Sudan: MSF’s return a help to city with high health needs

09 May 2025

The return of Médecins Sans Frontières/Doctors Without Borders (MSF) to a hospital where violent incidents suspended activities will now help address a cholera outbreak in Khartoum.

Exactly two years after MSF first worked at Bashair Teaching Hospital, it is partnering again with the Ministry of Health to ensure a 20-bed cholera treatment unit is ready to receive patients. “Training for more than 60 staff members has been completed, and cholera-related medical supplies have arrived,” reports Slaymen Ammar, MSF medical coordinator for Sudan.

MSF staff at Bashair Training Hospital

An MSF surgical and medical team joined Bashair Teaching Hospital in May 2023. This enabled the Khartoum-based hospital, which medics and volunteers reopened a month earlier, to provide surgery alongside emergency medical care.

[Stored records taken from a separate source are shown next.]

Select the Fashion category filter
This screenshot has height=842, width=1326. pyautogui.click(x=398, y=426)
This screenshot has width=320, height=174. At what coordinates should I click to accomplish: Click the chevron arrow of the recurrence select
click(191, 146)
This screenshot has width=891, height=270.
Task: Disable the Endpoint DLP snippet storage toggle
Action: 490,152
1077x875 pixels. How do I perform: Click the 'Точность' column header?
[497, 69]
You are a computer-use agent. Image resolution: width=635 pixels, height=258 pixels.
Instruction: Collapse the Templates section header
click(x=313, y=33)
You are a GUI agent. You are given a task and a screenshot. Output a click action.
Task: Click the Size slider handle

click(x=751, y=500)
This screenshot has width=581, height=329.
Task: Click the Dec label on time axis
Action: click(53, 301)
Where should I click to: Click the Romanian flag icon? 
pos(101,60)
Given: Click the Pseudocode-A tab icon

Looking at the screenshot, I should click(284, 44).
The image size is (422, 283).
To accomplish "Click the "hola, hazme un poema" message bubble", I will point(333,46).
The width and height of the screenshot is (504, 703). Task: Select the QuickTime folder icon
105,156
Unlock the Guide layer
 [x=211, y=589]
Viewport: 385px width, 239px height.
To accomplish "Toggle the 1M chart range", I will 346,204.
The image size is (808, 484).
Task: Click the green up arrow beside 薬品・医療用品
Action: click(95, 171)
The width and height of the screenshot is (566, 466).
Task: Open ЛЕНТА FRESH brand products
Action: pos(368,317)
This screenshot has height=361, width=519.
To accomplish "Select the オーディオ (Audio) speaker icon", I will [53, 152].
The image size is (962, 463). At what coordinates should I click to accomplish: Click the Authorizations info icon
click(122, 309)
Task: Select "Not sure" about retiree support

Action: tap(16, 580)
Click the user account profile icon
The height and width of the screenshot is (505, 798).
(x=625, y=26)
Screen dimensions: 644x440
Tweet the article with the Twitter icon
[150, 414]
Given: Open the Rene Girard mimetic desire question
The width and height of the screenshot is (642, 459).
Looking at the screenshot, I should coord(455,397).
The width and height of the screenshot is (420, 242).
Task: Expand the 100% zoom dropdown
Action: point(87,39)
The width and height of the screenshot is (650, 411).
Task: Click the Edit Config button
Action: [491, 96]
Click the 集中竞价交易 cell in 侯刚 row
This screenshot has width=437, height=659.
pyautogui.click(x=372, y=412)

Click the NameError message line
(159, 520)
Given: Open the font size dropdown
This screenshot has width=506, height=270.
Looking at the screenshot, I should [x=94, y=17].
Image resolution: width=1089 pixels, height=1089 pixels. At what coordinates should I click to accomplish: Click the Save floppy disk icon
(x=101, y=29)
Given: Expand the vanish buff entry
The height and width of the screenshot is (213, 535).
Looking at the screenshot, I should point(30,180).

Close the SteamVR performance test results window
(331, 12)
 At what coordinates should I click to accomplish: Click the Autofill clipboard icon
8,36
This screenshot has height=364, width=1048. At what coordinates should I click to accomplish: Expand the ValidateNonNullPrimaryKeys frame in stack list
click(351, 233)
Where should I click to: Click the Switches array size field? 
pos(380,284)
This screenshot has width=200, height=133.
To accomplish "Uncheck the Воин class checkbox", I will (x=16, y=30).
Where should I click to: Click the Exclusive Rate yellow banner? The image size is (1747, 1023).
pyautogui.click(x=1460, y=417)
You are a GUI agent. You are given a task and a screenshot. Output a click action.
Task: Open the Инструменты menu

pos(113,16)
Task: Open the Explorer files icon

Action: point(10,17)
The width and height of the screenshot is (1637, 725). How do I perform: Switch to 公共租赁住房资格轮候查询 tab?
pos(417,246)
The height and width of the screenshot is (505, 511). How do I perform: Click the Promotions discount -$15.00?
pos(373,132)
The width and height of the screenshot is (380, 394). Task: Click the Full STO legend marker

But violent incidents forced MSF to suspend its activities in January 2025. Now, exactly two years after Will Harper and Coralie Schaukens (pictured) and their colleagues first worked at the hospital, MSF has returned to help address a cholera outbreak. | May 2023 Ala Kheir/MSF

Like many health facilities in Khartoum and across Sudan, Bashair stopped functioning when war broke out in April 2023. Medics and volunteers reopened the hospital a few weeks later. An MSF surgical and medical team joined them on 9 May 2023, enabling the hospital to provide surgery alongside emergency medical care. In the first five weeks, more than 1,000 patients, 90 per cent with trauma-related injuries, were admitted to the emergency room.

MSF teams worked alongside the medics and volunteers for 20 months, providing essential, lifesaving healthcare to the desperately ill and injured. In August 2023, for example, the teams treated more than 200 war-wounded people over two days after bombings nearby. When the maternity department reopened the following month, 40 babies were delivered in the first two weeks, including seven by caesarean section.

But MSF suspended activities several times. In 2023, a ban on the transport of surgical supplies to Khartoum stopped all surgical activities, including caesarean sections and trauma care, for several months. In November and December 2024, violent incidents, including the killing of a patient, led to a temporary suspension of activities. When armed men again entered the hospital in January 2025, MSF suspended all activities.

Restarting and expanding critical health services can’t wait—it was needed yesterday.

Slaymen Ammar
MSF medical coordinator, Sudan

The situation in Khartoum is significantly calmer but many hospitals and healthcare facilities are still damaged or closed. “The war has had a devastating impact on access to care,” says Ammar.

So, MSF is providing basic healthcare through mobile clinics in central and south Khartoum and preparing to restart medical activities in other parts of the city and state. MSF also continues supporting medical activities in the country’s second largest city, Omdurman, at the Al Buluk and Al Nao Hospitals, where its team also runs a cholera treatment unit in addition to activities for improving water and sanitation services.

“The needs in Khartoum remain immense,” says Claire San Filippo, MSF emergency coordinator for Sudan. “The cholera outbreak is only one of the challenges facing people living in the city or returning to it from other parts of the country. Humanitarian assistance must be scaled up, access facilitated and medical care protected to ensure all those who need it, in Khartoum and in the rest of Sudan, can access healthcare.”